Alcohol fetopathy
Fetal alcohol spectrum disorder (FASD) describes a spectrum of permanent and often devastating birth-defect syndromes caused by maternal consumption of alcohol during pregnancy. The main effect of fetal alcohol exposure is brain damage, which can be caused during any trimester, because the fetus's brain continues to develop throughout the entire pregnancy. The brain damage is often accompanied by, and reflected in, distinctive facial stigmata, as seen in the photograph on the right. more...
There are a number of subtypes, including full-blown fetal alcohol syndrome (FAS), and the less noticeable, but sometimes equally serious, possible fetal alcohol effects (PFAE). The latter is also known as prenatal exposure to alcohol (PEA) or alcohol-related neurodevelopmental disorder (ARND).
Features of FASD may include facial deformities, stunted physical and emotional development, memory and attention deficits, a tendency to impulsive behavior, inability to reason from cause to effect, a failure to comprehend the concept of time, difficulty telling fantasy from reality, inability to control sexual impulses, and an apparent lack of remorse. Secondary disabilities such as mental illness and drug addiction are also likely to develop. Unlike the primary disabilities, these do not reflect the central nervous system damage, but instead develop because the child has difficulty adapting to his environment.
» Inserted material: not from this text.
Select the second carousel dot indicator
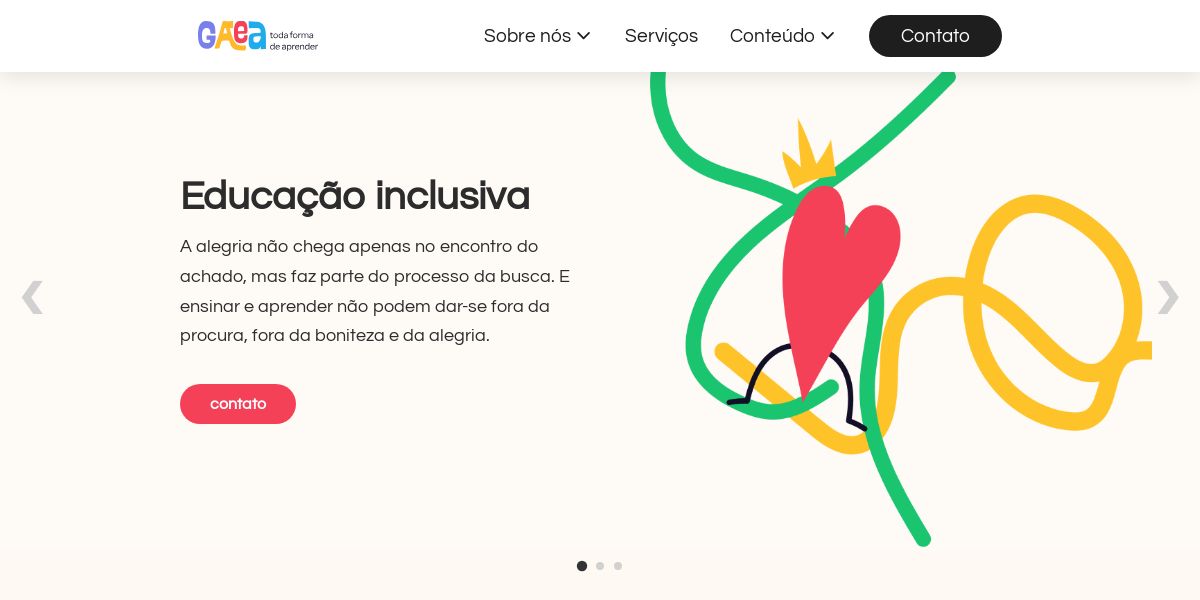click(600, 566)
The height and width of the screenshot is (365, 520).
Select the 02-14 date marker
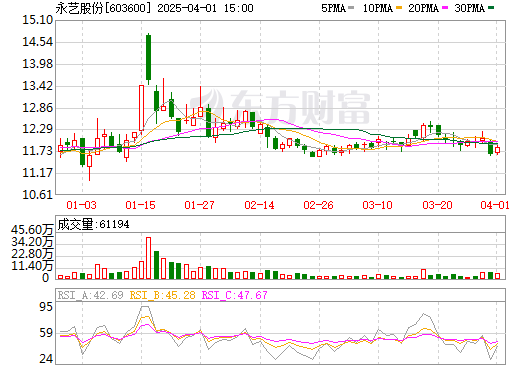(259, 205)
Fetal alcohol exposure is regarded by researchers as the leading known cause of mental retardation in the Western world (Abel and Sokel 1987), surpassing both spina bifida and Down syndrome. In the United States alone, it is estimated that, every year, one in 750 babies born suffers from FAS, and 40,000 from PFAE.
Naming of the syndrome
Fetal alcohol syndrome was named in 1973 by two dysmorphologists, Kenneth Lyons Jones and David W. Smith of the University of Washington Medical School in Seattle. They identified a pattern of "craniofacial, limb, and cardiovascular defects associated with prenatal onset growth deficiency and developmental delay" in eight unrelated children, of three ethnic groups, born to mothers who were alcoholics (Jones et al 1973, p. 1267). The pattern of malformations indicated that the damage was prenatal. News of the discovery was "shocking, and met at first with disbelief" (Streissguth in Streissguth and Kanter 2002, p xi).
Dr. Paul Lemoine of Nantes, France had already published a study in a French medical journal in 1968 about children with distinctive features whose mothers were alcoholics (Lemoine et al in Streissguth and Kanter 2002, pp. 15 and 25). The Washington and Nantes findings were confirmed by a research group in Gothenburg, Sweden in 1979 (Olegard et al 1979).
Researchers in France, Sweden, and the United States were struck by how similar these children looked, though they were not related, and how they behaved in the same unfocused and hyperactive manner (ibid).
Within four years of the Washington discovery, animal studies, including non-human primate studies carried out at the University of Washington Primate Center by Dr Sterling Clarren, had confirmed that alcohol was a teratogen. By 1978, 245 cases of FAS had been reported by medical researchers, and the syndrome began to be described as the most frequent known cause of mental retardation.